The OpenAPI 3.x parameter styles are convenient but each has at least one sharp edge. The list below documents behaviors that surprise users and the cases where round-tripping is not possible in principle.

Encoding

  • Query and path values are percent-encoded. Reserved characters (&, =, #, ?, etc.) and non-ASCII bytes are escaped via url.QueryEscape / url.PathEscape. Spaces in query values are encoded as + (form-urlencoded convention), matching url.Values.Encode().
  • Header values are passed through raw. Per RFC 7230 §3.2.6, header field values may contain visible ASCII plus space/tab; bytes ≥ 0x80 are obs-text and explicitly marked obsolete in RFC 9110. There is no generally-agreed mechanism for transporting non-ASCII text in arbitrary header values (RFC 8187 covers only header parameters like Content-Disposition filename*=). If your spec puts non-ASCII or control characters into a header parameter, the wire format is RFC-noncompliant and proxies may strip or reject the request.
  • Cookie values are passed through raw. Per RFC 6265 §4.1.1, cookie values may not contain CTL, whitespace, ", ,, ;, \, or any byte ≥ 0x80. Most cookie libraries URL-encode by convention, but this package does not — if your spec puts spaces or non-ASCII into a cookie parameter, the value will not be RFC 6265-conformant.
  • Map keys are percent-encoded for deepObject only. For simple, label, matrix, and form styles, map keys are emitted raw. If your map keys are non-ASCII or contain URL-reserved characters, the wire representation will not be encoded.
  • allowReserved (StyleParamOptions.AllowReserved) is a query-only option per the OpenAPI 3.x spec, and only applies to values, not parameter names or map keys.

deepObject

  • Bracket notation is structural, not data. MarshalDeepObject percent-encodes literal [ and ] inside values and map keys as %5B / %5D on the wire. However, once a server calls url.ParseQuery, those escapes are decoded back to [ and ] — at which point a key like p[a[b]] is ambiguous between {p: {a: {b: ...}}} and {p: {"a[b]": ...}}. UnmarshalDeepObject cannot distinguish these cases and adopts the same greedy left-to-right parse used by qs (Node), Rails Rack::Utils.parse_nested_query, and similar libraries: every unescaped [ opens a new nesting level. Literal [ and ] inside map keys cannot be round-tripped. Use a different separator in user-supplied keys if this matters to you.
  • OpenAPI 3.x defines deepObject only for object schemas. This package extends it to maps and arrays for convenience (arrays are numerically indexed: p[0], p[1], …), but other tooling may not accept that wire form.
  • deepObject requires explode: true. Non-exploded deepObject has no well-defined wire format; an error is returned.

spaceDelimited / pipeDelimited

  • Array-only. Per the OpenAPI spec, these styles only apply to arrays of primitives. Passing a primitive or object returns an error.
  • Exploded form degenerates to form. When explode: true, the separator becomes & (not space or pipe), so the output is byte-identical to form exploded. The space/pipe separator only takes effect when explode: false. This is per the OpenAPI spec, but it surprises many users.
  • Unexploded spaceDelimited is RFC-fragile.

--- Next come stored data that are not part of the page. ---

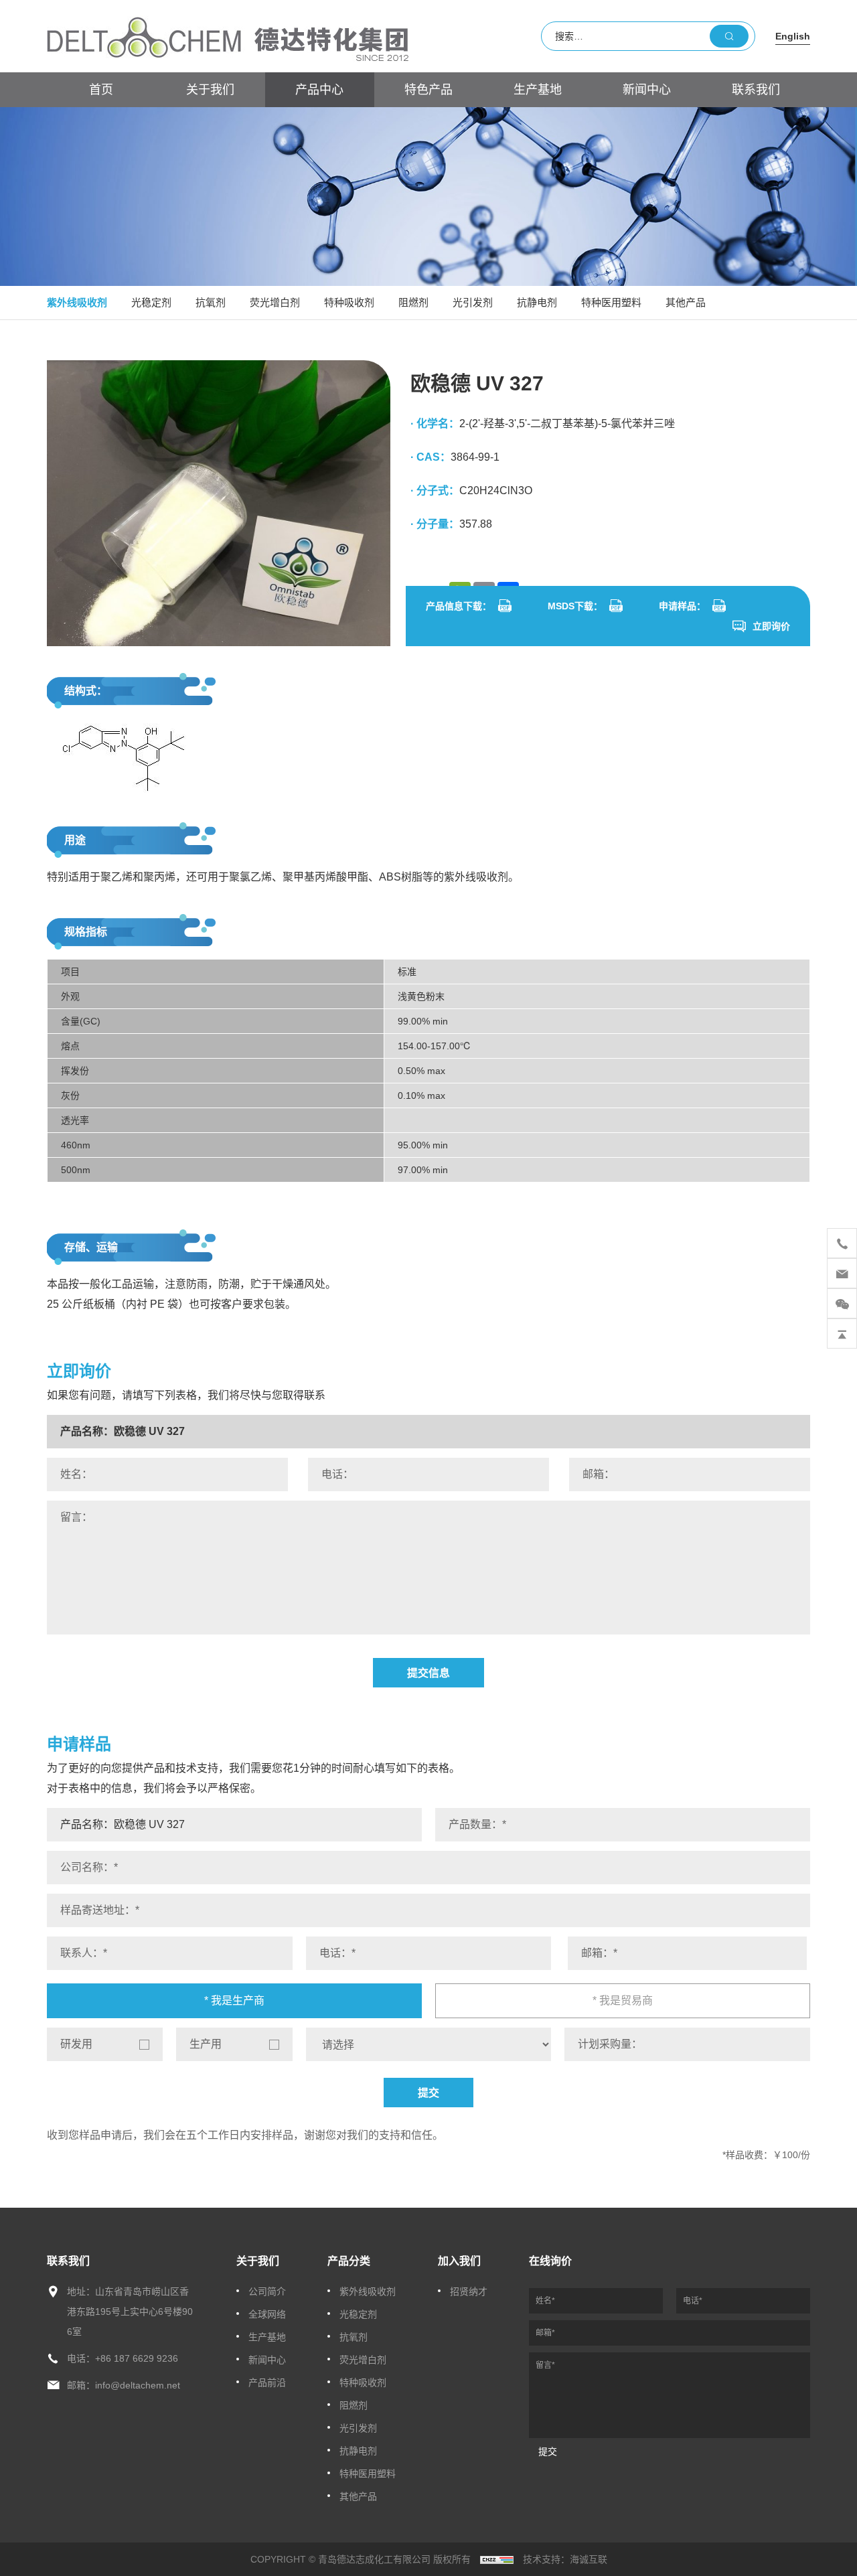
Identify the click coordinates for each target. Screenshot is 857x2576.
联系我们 (756, 89)
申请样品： (682, 606)
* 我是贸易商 (623, 2000)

Literal spaces in a query string are tolerated by most parsers but are not RFC 3986- conformant; + would be the form-urlencoded canonical form for space, but spaceDelimited is defined to use literal %20-equivalent space (the value bytes themselves are then encoded normally).

Type-conversion edge cases

  • null in a struct field marshals to the literal string "null" in deepObject output. There is no distinct OpenAPI representation for absent vs. JSON-null in query parameters.
  • time.Time and types.Date are formatted via RFC 3339 and 2006-01-02 respectively when used as primitives in any style. If you want a different format, wrap the field in a type that implements encoding.TextMarshaler.
  • types.UUID stringifies to the canonical hyphenated 36-character form; query/path location escaping is a no-op (UUIDs are in the unreserved set).
  • json.Marshaler is consulted for structs, then the result is re-decoded with UseNumber() and re-styled. Numbers therefore retain their original precision, but the round-trip through JSON means struct field tags are honored (not raw Go field names).